One last thing to contemplate as World War Z joins the ranks of the multitude of other zombie flicks out there. Current zombie fiction portrays the idea of the dead rising from the graves as a horror, laying out stories where the living are transformed practically in the twinkling of an eye into mindless decomposing flesh-seeking menaces with no soul, personality or conscience. For the Christian there may be a nagging unease floating at the edge of all this because the Christian has a different hope for the day that the dead rise from their graves: This hope of the Christian is centred on Jesus and His resurrection from the dead on that first Easter Sunday.[3] Saint Paul describes the last day, the day that the dead rise up, as one on which the living will “Be changed. In a moment, in the twinkling of an eye, at the last trumpet. For the trumpet will sound, and the dead will be raised imperishable, and we shall be changed. For this perishable body must put on the imperishable, and this mortal body must put on immortality.”[4] The Christian hope is that the body we now have will not be a rotting mindless decomposing mess of disease and pestilence but rather will be one that is "transformed ... to be like [Jesus’] glorious body, by the power that enables [Jesus] even to subject all things to Himself.”[5] This is a very different picture from that of the fictional zombie apocalypse of pop American culture.

As stated before, if zombies aren’t your cup of tea you’ll want to skip this one. If however you enjoy zombies and zombie fiction then World War Z may be just the movie for you. Either way, remember that nothing will be able to separate you from the love of God in Christ Jesus our Lord—not even zombies – but more importantly, not even all the very real world dangers you may face in life.

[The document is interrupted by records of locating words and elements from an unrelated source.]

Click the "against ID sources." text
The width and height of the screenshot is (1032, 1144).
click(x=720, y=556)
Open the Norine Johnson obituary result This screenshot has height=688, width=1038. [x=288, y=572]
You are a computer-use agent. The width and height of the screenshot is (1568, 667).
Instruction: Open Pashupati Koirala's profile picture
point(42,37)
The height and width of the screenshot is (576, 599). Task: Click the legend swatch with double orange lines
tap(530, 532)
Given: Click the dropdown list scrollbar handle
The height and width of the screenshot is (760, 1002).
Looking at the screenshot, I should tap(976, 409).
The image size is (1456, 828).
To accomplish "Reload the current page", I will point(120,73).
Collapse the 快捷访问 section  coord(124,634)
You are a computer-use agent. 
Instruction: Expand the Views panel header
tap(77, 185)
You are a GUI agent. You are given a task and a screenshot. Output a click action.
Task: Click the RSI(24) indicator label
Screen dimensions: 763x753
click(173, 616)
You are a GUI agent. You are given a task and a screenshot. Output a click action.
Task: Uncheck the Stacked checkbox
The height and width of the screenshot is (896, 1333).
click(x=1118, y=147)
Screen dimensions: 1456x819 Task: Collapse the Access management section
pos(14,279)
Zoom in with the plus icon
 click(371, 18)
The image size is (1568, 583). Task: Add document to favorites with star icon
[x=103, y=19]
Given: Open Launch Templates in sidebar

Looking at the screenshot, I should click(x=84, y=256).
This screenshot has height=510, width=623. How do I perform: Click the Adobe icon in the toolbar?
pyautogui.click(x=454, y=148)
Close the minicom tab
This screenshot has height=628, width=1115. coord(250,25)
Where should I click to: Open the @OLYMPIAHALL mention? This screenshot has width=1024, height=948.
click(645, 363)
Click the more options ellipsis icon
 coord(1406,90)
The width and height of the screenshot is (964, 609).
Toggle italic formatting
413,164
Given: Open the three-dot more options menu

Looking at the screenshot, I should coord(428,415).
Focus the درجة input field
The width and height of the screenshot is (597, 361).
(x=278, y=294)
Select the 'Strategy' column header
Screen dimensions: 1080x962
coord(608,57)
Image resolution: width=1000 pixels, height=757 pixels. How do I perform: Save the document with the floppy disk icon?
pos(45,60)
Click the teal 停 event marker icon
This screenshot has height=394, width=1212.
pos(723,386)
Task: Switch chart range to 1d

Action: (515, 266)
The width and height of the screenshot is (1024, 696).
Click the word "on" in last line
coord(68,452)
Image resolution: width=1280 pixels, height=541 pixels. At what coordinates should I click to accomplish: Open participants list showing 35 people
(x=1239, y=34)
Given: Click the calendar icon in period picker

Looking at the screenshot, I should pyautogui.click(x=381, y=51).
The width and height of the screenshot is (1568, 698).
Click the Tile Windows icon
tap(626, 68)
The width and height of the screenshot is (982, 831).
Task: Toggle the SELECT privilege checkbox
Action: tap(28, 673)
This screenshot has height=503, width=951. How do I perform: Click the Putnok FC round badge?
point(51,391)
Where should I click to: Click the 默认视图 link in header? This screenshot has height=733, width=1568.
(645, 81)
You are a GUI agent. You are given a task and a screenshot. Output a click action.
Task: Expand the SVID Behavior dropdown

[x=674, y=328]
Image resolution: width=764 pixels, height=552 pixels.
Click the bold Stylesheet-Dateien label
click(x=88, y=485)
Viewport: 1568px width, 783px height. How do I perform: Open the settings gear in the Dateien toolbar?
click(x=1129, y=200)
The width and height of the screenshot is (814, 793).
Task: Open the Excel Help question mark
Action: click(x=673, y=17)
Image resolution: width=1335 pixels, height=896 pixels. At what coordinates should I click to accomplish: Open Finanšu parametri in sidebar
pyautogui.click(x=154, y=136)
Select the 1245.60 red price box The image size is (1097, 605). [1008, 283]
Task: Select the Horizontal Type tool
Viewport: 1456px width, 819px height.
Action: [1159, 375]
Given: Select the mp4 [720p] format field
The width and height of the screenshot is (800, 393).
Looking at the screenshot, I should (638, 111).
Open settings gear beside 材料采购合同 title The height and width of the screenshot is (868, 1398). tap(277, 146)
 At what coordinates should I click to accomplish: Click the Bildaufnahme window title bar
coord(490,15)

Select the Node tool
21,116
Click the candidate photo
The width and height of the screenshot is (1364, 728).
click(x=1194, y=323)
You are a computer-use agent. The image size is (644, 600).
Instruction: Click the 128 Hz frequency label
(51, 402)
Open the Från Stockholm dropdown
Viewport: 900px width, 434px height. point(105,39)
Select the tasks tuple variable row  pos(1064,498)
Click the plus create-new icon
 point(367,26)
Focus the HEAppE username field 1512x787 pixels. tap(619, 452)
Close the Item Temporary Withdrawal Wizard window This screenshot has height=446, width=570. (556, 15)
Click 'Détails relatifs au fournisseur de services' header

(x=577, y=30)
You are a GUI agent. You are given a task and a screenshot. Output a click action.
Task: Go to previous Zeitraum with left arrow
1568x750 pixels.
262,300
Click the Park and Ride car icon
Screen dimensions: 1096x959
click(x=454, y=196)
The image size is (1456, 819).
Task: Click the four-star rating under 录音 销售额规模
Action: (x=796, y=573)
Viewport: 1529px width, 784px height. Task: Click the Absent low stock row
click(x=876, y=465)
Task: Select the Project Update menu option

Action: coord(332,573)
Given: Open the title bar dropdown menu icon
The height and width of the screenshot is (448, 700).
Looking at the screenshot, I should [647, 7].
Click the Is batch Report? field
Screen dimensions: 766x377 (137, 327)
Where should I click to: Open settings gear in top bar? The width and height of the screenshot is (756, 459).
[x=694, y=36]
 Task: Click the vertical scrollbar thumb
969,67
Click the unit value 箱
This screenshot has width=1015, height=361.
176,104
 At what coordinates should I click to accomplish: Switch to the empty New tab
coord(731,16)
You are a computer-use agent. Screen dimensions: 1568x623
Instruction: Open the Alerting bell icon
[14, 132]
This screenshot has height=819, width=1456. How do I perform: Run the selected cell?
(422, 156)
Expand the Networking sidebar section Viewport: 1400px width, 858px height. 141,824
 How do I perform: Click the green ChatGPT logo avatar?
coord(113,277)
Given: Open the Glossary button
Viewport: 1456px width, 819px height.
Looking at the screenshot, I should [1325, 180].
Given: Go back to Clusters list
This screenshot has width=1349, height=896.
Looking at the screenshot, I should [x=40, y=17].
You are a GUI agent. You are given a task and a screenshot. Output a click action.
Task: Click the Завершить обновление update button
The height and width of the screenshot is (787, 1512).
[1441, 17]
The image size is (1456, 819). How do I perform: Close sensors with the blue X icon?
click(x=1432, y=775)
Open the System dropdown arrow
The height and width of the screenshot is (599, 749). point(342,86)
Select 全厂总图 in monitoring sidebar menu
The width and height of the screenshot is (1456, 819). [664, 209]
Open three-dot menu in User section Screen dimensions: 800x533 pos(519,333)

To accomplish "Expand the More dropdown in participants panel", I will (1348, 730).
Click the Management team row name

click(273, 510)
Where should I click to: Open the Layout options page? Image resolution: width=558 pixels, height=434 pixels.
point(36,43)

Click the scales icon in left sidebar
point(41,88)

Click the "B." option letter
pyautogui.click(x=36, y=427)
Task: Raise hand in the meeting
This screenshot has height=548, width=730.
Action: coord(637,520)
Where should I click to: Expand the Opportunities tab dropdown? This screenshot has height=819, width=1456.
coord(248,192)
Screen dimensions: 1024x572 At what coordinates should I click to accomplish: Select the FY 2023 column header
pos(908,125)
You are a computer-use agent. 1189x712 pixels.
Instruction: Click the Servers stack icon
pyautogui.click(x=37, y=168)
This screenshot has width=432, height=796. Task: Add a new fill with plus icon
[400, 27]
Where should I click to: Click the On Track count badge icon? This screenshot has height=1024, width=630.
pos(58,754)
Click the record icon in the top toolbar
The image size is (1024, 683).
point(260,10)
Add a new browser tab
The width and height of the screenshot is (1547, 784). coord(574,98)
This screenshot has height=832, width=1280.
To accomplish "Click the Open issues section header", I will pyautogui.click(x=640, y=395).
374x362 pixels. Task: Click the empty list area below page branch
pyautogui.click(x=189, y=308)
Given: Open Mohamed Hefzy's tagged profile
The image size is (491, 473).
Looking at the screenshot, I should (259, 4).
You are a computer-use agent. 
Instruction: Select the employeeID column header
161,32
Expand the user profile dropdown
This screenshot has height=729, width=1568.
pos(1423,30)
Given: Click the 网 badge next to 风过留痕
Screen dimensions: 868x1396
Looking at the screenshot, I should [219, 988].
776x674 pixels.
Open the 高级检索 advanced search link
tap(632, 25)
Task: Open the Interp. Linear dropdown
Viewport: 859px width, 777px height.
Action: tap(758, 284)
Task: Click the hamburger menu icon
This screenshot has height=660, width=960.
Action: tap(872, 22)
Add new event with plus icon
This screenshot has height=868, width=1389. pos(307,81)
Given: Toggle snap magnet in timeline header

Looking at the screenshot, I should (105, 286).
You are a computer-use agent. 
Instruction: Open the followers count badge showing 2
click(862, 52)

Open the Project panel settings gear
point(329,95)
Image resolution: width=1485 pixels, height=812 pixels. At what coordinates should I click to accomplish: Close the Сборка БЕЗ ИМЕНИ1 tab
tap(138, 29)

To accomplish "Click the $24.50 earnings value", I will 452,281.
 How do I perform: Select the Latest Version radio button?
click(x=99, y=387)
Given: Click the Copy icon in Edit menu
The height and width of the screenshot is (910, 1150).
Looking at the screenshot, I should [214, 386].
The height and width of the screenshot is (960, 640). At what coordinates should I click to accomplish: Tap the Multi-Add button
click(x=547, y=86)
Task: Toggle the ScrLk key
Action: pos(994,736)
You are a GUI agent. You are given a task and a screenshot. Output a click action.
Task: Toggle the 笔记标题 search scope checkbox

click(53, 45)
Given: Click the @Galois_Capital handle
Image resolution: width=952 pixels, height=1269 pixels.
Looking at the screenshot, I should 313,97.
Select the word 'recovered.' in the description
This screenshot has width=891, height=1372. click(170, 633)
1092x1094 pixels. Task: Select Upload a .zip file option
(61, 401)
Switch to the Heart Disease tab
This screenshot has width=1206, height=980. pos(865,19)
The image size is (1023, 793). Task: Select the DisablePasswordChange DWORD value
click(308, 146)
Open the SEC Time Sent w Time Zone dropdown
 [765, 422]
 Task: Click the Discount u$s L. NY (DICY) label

Rev. Ted Giese is associate pastor at Mount Olive Lutheran Church in Regina, Saskatchewan.


[1] Romans 8:35-39

[2] Ephesians 5:22-27

[3] Mark 16:1-7 “When the Sabbath was past, Mary Magdalene, Mary the mother of James, and Salome bought spices, so that they might go and anoint [Jesus]. And very early on the first day of the week, when the sun had risen, they went to the tomb. And they were saying to one another, “Who will roll away the stone for us from the entrance of the tomb?” And looking up, they saw that the stone had been rolled back—it was very large. And entering the tomb, they saw a young man sitting on the right side, dressed in a white robe, and they were alarmed. And he said to them, “Do not be alarmed. You seek Jesus of Nazareth, who was crucified. He has risen; He is not here. See the place where they laid Him. But go, tell His disciples and Peter that He is going before you to Galilee. There you will see Him, just as He told you.”